Organizational policies and practices are structural guidance that applies to forensic examinations. They are designed to ensure quality and efficiency in the workplace. In an effort to properly preserve evidence, you must have an incident response team (IRT) ready, and the team needs to know how to handle situations.
incident response team (IRT)
A team of individuals trained and prepared to recognize and immediately respond appropriately to any security incident.
Incident response plans are needed so that you can intelligently react to an intrusion. More importantly, there is the issue of legal liability. You are potentially liable for damages caused by a hacker using your machine, and you will want to preserve the evidence. You must be able to prove to a court that you took reasonable measures to defend yourself from hackers and present any evidence as clearly and concisely as possible. If a plan is not in place and duties are not clearly assigned, your organization could end up in a state of panic. The components of an incident response plan should include preparation, roles, rules, and procedures. Once your plan is in place, the incident response team members should be appointed. Realize that this team is not a full-time assignment; it is simply a group of people who have obligations to act in a responsible manner in case of an incident.
incident response plan
The actions an organization takes when it detects an attack, whether ongoing or after the fact.
Do not overlook the effect an incident will have on employees . The interruption to the workplace not only causes confusion, but also disrupts their schedules.
The incident response team is responsible for containing the damage and getting the systems back up and running properly. These steps include determination of the incident, formal notification to the appropriate departments, and recovering essential network resources. With this in mind, the team should be comprised of the following personnel:
Security and IT personnel
Someone to handle communication with management and employees
Someone to handle communication with vendors , business partners , and the press
Developers of in-house applications and interfaces
The entire team is responsible for the success of the incident handling, and the entire team should remain assembled until the incident is completely handled.
The basic premise of incident handling and response is that a company needs to have a clear action plan on what procedures should be in place when an incident happens. These procedures should include:
Identifying the initial infected resources by obtaining preliminary information about what kind of attack yoare dealing with and what potential damage exists.
Notifying key personnel, such as the security department and the response team.
Assembling the response team for duty assignment and deciding who will be the lead for the incident.
Diagnosing the problem, identifying potential solutions, and setting priorities. The security response team has to be clear about what to do, especially if the potential damage is high.

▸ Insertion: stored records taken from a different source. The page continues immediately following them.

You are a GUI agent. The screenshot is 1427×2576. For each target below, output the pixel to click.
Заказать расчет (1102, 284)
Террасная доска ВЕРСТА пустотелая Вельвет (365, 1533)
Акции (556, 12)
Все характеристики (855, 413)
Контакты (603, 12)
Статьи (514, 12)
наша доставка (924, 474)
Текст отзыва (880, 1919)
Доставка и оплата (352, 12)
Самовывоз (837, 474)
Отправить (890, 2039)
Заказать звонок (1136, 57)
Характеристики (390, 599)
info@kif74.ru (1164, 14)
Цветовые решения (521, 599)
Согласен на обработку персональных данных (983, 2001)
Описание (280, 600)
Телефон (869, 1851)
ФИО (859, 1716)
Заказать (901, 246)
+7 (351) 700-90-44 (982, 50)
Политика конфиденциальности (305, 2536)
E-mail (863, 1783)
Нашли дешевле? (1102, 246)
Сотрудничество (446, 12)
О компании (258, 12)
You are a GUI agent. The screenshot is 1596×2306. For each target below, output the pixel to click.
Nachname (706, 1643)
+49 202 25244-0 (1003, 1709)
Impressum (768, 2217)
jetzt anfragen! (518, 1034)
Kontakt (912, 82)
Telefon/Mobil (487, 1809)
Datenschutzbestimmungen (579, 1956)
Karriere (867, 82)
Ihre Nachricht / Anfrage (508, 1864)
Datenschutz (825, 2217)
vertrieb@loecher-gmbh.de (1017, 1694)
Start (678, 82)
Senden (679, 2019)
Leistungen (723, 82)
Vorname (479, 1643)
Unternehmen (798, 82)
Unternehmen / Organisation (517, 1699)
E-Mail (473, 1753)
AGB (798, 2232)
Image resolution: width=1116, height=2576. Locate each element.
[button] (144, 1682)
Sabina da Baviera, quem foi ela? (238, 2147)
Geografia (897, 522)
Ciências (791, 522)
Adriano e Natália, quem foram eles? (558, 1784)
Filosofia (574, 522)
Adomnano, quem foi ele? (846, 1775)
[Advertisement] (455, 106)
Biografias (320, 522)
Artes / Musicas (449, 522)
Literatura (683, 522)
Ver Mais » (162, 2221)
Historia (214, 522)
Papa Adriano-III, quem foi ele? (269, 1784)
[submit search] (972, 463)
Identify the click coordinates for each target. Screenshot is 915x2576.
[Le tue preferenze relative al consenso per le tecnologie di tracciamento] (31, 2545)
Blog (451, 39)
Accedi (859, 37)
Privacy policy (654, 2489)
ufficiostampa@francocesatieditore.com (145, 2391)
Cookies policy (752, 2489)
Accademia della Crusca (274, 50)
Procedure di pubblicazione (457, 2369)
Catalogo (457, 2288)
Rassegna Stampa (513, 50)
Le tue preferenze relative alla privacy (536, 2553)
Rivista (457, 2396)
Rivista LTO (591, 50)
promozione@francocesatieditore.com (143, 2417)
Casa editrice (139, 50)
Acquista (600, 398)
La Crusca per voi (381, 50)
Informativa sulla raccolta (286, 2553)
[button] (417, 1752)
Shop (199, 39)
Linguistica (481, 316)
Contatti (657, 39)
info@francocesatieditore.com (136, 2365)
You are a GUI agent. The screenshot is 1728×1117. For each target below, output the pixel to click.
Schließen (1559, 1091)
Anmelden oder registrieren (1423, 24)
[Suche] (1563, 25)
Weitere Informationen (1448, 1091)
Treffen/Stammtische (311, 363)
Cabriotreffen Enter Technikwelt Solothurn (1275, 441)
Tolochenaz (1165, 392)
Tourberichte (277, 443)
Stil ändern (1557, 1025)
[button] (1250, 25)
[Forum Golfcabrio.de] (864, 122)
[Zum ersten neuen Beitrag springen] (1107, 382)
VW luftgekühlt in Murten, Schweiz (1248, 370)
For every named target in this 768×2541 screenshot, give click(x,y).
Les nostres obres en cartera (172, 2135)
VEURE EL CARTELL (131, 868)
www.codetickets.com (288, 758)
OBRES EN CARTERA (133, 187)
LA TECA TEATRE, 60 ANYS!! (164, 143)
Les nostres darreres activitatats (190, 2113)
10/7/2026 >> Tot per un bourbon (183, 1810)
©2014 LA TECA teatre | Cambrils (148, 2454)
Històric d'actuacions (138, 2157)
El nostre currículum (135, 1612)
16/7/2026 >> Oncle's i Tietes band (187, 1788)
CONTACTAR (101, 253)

Escalating the problem to additional teams if necessary. The key is to understand what actually happened and how severe the attack was.
Gathering all of the information learned about the incident up to this moment and storing it in a secure location on secure media, in case it will be needed for potential legal action.
Communicating the incident. This may include reporting it to law enforcement, IT security companies, and possibly customers.
If an event is newsworthy, expect to be contacted by the media. Make sure someone is authorized to speak to the media.
The team should prepare an incident report to determine and document the incident cause and its ultimate solution. This report should be an internal document that puts everything, from the minute the incident was noticed until the minute service is restored, into perspective.
Local law enforcement relies on network administrators to report when their systems are hacked. Intrusion victims are often reluctant to call law enforcement. This reluctance has been reflected in the surveys conducted jointly by the Computer Security Institute and the FBI. Only 25 percent of the respondents who experienced computer intrusions reported the incidents to law enforcement.
If organizations do not report incidents, law enforcement cannot provide an appropriate or effective response. Networks are going to get more complex and more vulnerable to intrusions. Law enforcement agencies are familiar with computer crime investigations, view intrusions as important, and will respond appropriately. They are able to promptly refer reports to the proper agencies if they are not equipped to handle more complex cases.
Publicity is frequently an issue for victims of computer crime. Law enforcement has been trained to be sensitive to victims' concerns arising from the publicity and seizure of data from corporate networks. Many investigations also require information from the victim's incident response team.